Objective: To develop an objective structured assessment for evaluating surgical skills of obstetrics and gynecology residents and to evaluate the reliability and validity of the assessment.
Methods: A seven-station, objective, structured assessment of technical skills was administered to 24 residents. The test included laparoscopic procedures (port placement, salpingostomy, suturing, vessel ligation) and open abdominal procedures (hypogastric ligation, repair of enterotomy, salpingo-oophorectomy.) All surgical tasks were done on pigs. Residents were timed and assessed at each station using three methods of scoring, a task-specific checklist, global rating scale, and pass-fail grade.
Results: Assessment of construct validity (the ability of the test to discriminate among residency levels) found significant differences on the checklist and the global rating scale by residency level. Reliability indices calculated with Cronbach's α were 0.89 for the global rating scale and 0.89–0.95 for the individual skills checklists. Interrater reliability was 0.87 for the global rating scale and 0.78–0.98 for the checklists.
Conclusion: Objective, structured assessment of technical skills can assess residents' surgical skills with high reliability and validity. These assessments have possible application for identifying residents who need additional training and might provide a mechanism to ensure competence of surgical skills.

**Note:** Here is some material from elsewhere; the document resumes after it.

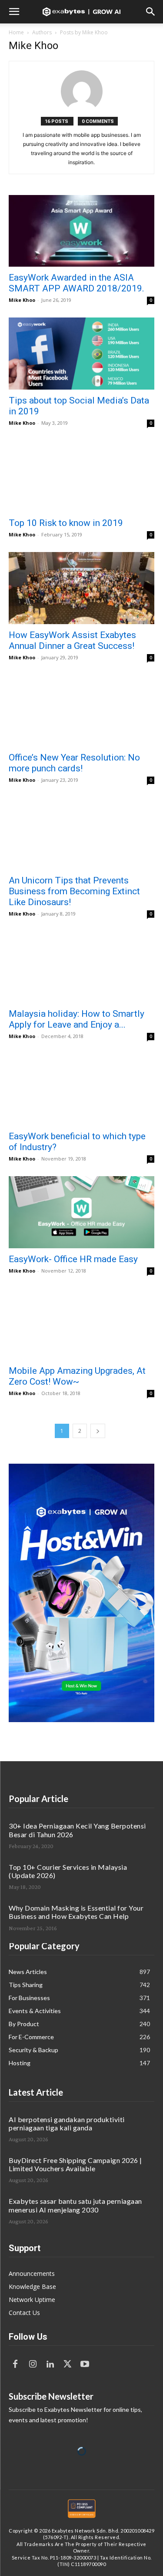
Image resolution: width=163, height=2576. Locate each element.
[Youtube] (84, 2364)
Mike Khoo (22, 300)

Teaching and evaluating surgical skills are two of the most important tasks of an academic surgeon; however, very little research has been done on them, especially in obstetrics and gynecology. Surgical skills usually are learned while operating on patients under supervision of a preceptor. Evaluation of skills usually is based on subjective assessment, is done at the end of a rotation, and is based on recollection. Surgical evaluations usually do not occur immediately after residents do a procedure. Studies that have evaluated those assessments have shown poor reliability and unknown validity.1 Recent studies have evaluated alternative methods of teaching and assessing surgical skills.2–8
When developing an instrument to evaluate surgical skills, reliability and validity are important.7–10 Reliability is consistency of the examination, ie, the extent to which results are replicated each time the test is given. Interrater reliability is the extent to which the examiners agree on grades for examinees. The closer the correlation is to 1.00 the better the interrater reliability. Validity is the extent to which the test measures the skill it is intended to measure. If a resident does well on an objective assessment of technical skills, it should mean that resident is a competent surgeon, but that is very difficult to measure, so we often settle for proxy measures. Construct validity is the extent to which the test can distinguish residency levels. A valid test would show significant differences in scores between residency years.
The purpose of our study was to develop an objective, structured assessment of technical skills for obstetrics and gynecology residents and to evaluate its reliability, validity, and interrater reliability.